* **YOUR INSTRUCTIONS**:
Output all entries exactly as they appear and skip the pictures.

* **Items listed in a dataset**:
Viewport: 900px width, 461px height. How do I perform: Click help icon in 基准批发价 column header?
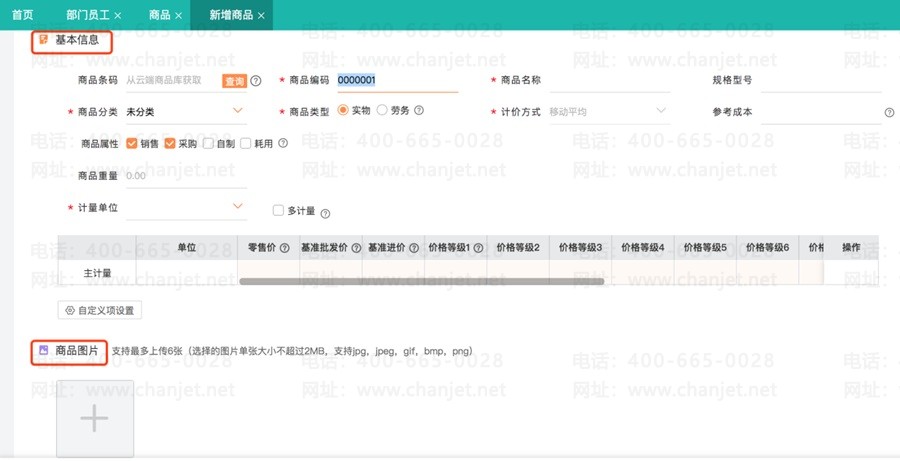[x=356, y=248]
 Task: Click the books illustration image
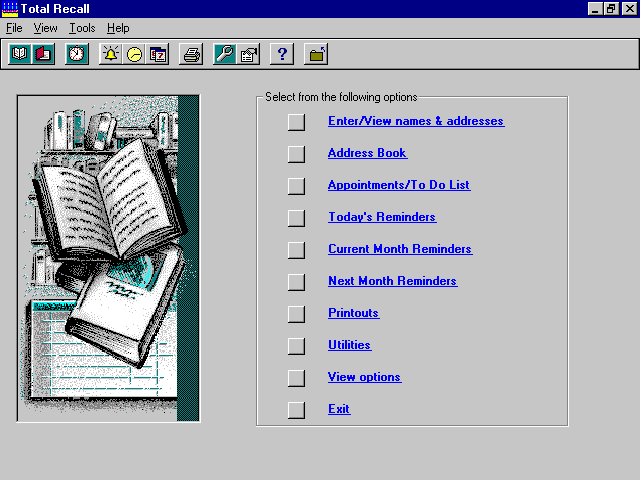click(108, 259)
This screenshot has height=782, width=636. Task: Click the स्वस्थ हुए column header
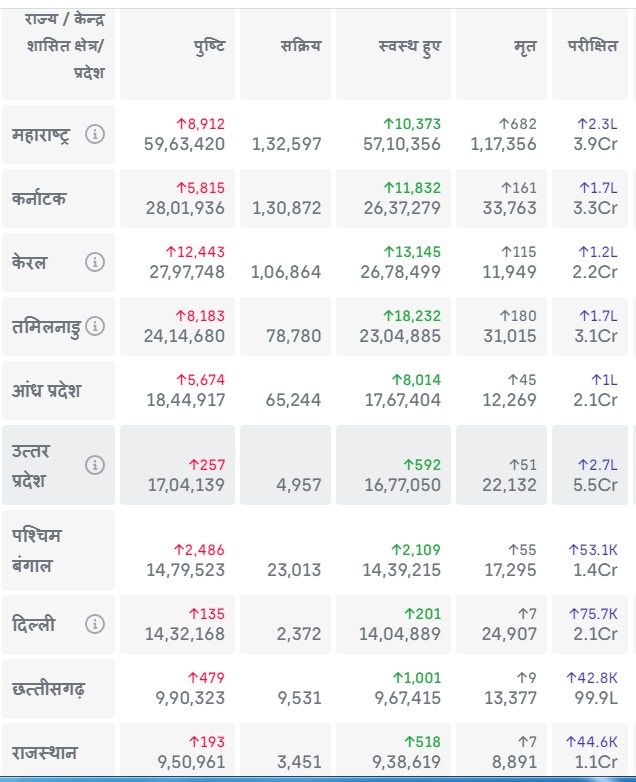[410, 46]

* **ANSWER TO THE EXERCISE**:
Viewport: 900px width, 461px height. How do I perform: Click help icon in 基准批发价 column header?
[x=356, y=248]
 Task: Click the books illustration image
click(108, 259)
This screenshot has height=782, width=636. Task: Click the स्वस्थ हुए column header
[410, 46]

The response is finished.